Facebook and Personal Injury Law - Diamond and Diamond Lawyers
  • Saturday, 22 March 2014

Facebook and Personal Injury Law

Many of you are aware of such social networking sites such as ‘Facebook’ or ‘Myspace’ on the Internet. Such sites allow users to post information on the web about their personal life including pictures, blogs, messages and even updates on day-to-day activities. Although these sites may seem private and fun to you, they can have a damaging effect on your legal case.

Under the Rules of Civil Procedure, rule 30.06 states that “a party has a positive obligation to disclose every relevant document in a party’s possession…”

Until recently, defence lawyers in personal injury actions had to prove that there was relevant material on a social networking site to ask for the content of that network page; However, a recent decision handed down at the Ontario Superior Court of Justice in Leduc v. Roman 2009 CanLII 6838 has clarified the Court’s position.

Justice Brown heard an appeal from Master Dash’s Order, stating the following: Material on ‘Facebook’ may be relevant to a personal injury action. Although information contained on the profile, may speak to the activities and health of the plaintiff before and after the alleged injuries, the evidence provided by defence counsel with respect to content of those pictures, was purely speculative and therefore not ordered.

Justice Brown reviewed Master Dash’s decision and quoted the “Terms of Use” posted by ‘Facebook’. It stated that the site “is a social utility that connects you with the people around you”. Justice Brown went on to state that “Although web-based social networking sites like ‘Facebook’ and ‘Myspace’ are recent phenomena, posted content constitutes data and information in electronic form as documents under the Rules of Civil Procedure.” Furthermore, it was decided that this electronic information was in possession and control of the plaintiff as he had the ability to post and remove information at his own will.

The Court found that a person who maintains a private profile is in no different position than someone with a public profile. Both parties would be obliged to produce all the information in the profile. Because ‘Facebook’ is a utility to share information with others, all information posted would not be considered privileged.

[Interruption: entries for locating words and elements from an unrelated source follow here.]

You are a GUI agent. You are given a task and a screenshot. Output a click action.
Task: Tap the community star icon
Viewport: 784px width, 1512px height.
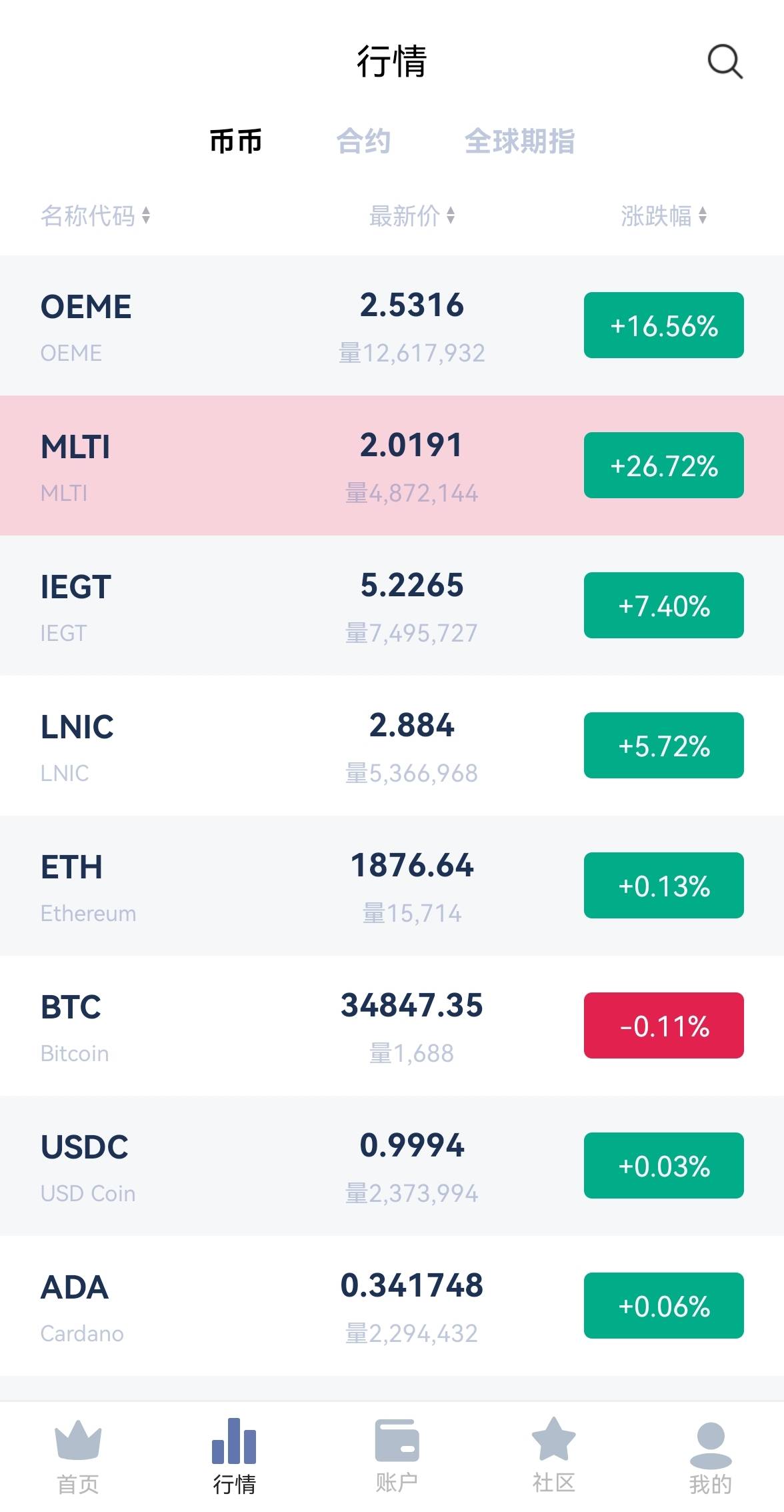click(x=553, y=1441)
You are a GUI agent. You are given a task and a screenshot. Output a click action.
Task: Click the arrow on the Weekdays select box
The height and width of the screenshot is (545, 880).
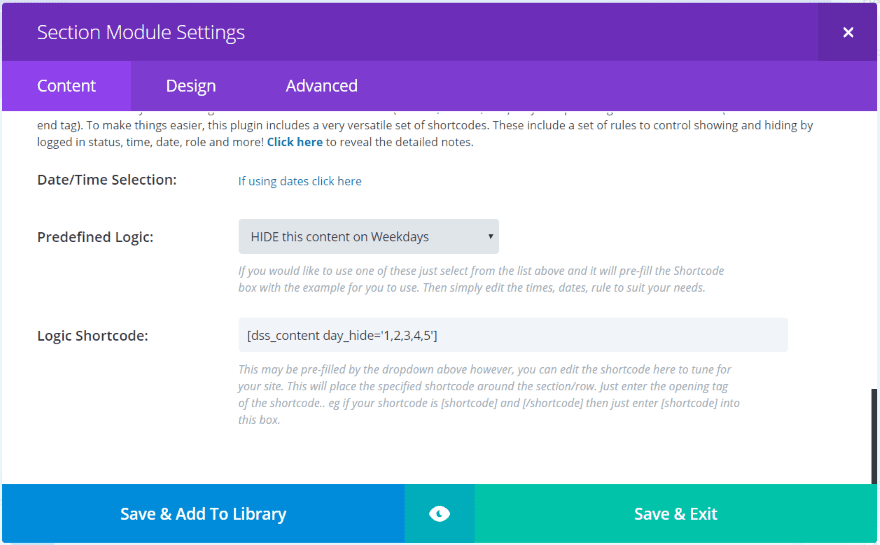(490, 237)
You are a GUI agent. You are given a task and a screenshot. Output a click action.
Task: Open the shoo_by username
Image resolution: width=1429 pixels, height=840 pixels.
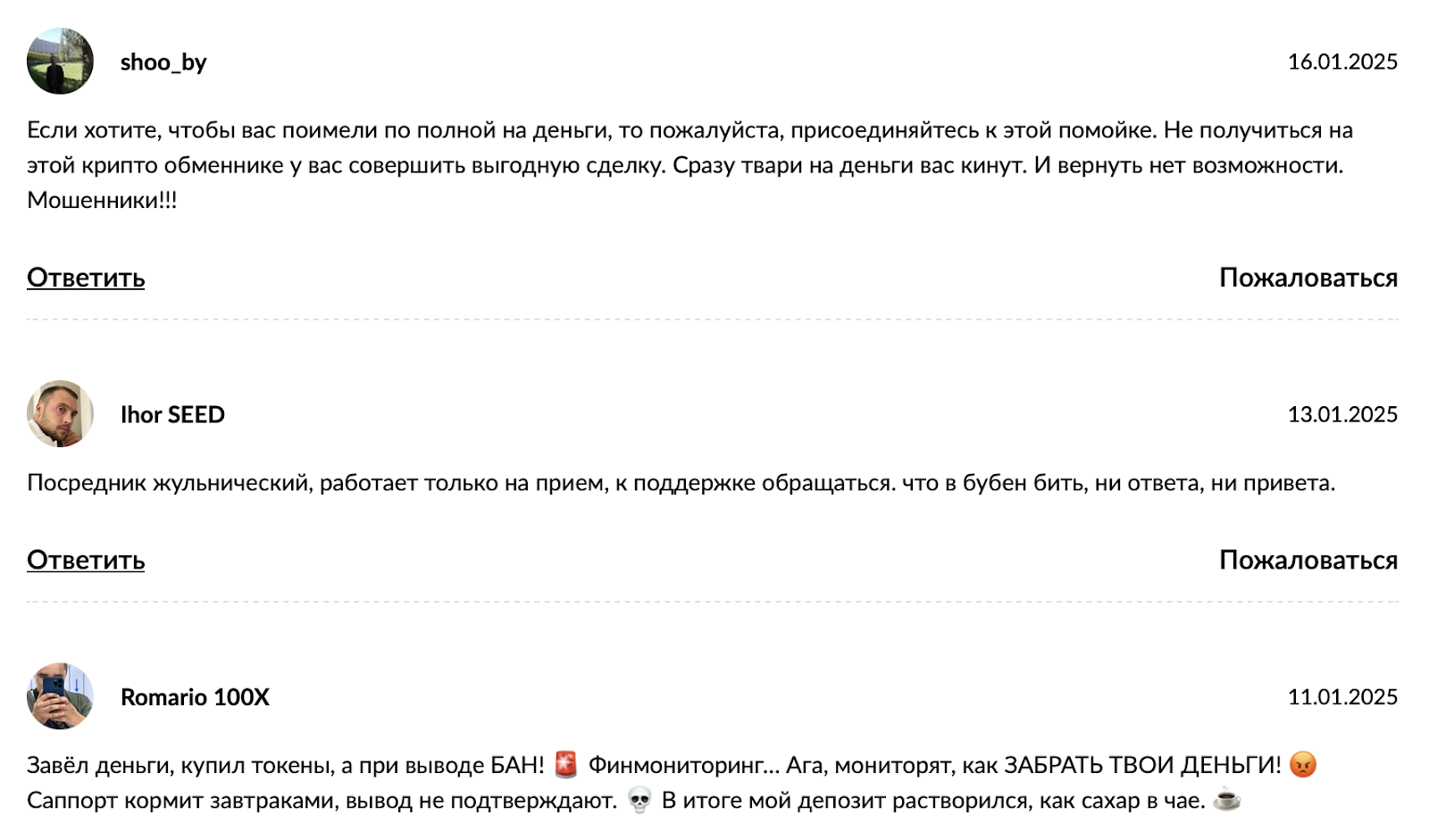[x=163, y=62]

However, the one shining light that a plaintiff may take from this case, is that mere existence of a ‘Facebook’ profile does not entitle a party to gain access to everything on the site. Most evidence relating to the existence of evidence on these sites will be determined at Examinations for Discovery. However if defence counsel asks the plaintiff about their network profiles; the answers may conclude that there is enough evidence to produce the complete profile.

CONCLUSION

It is important that you are aware of the above noted decision given your case at hand. We would recommend that you do not publish material on the site while you are involved in a personal injury action and in fact delete or suspend your profile indefinitely until resolution. However it you insist on keeping a profile on one of these sites, be aware of what is posted by yourself and your friends as they may have damaging consequences to the outcome of your case.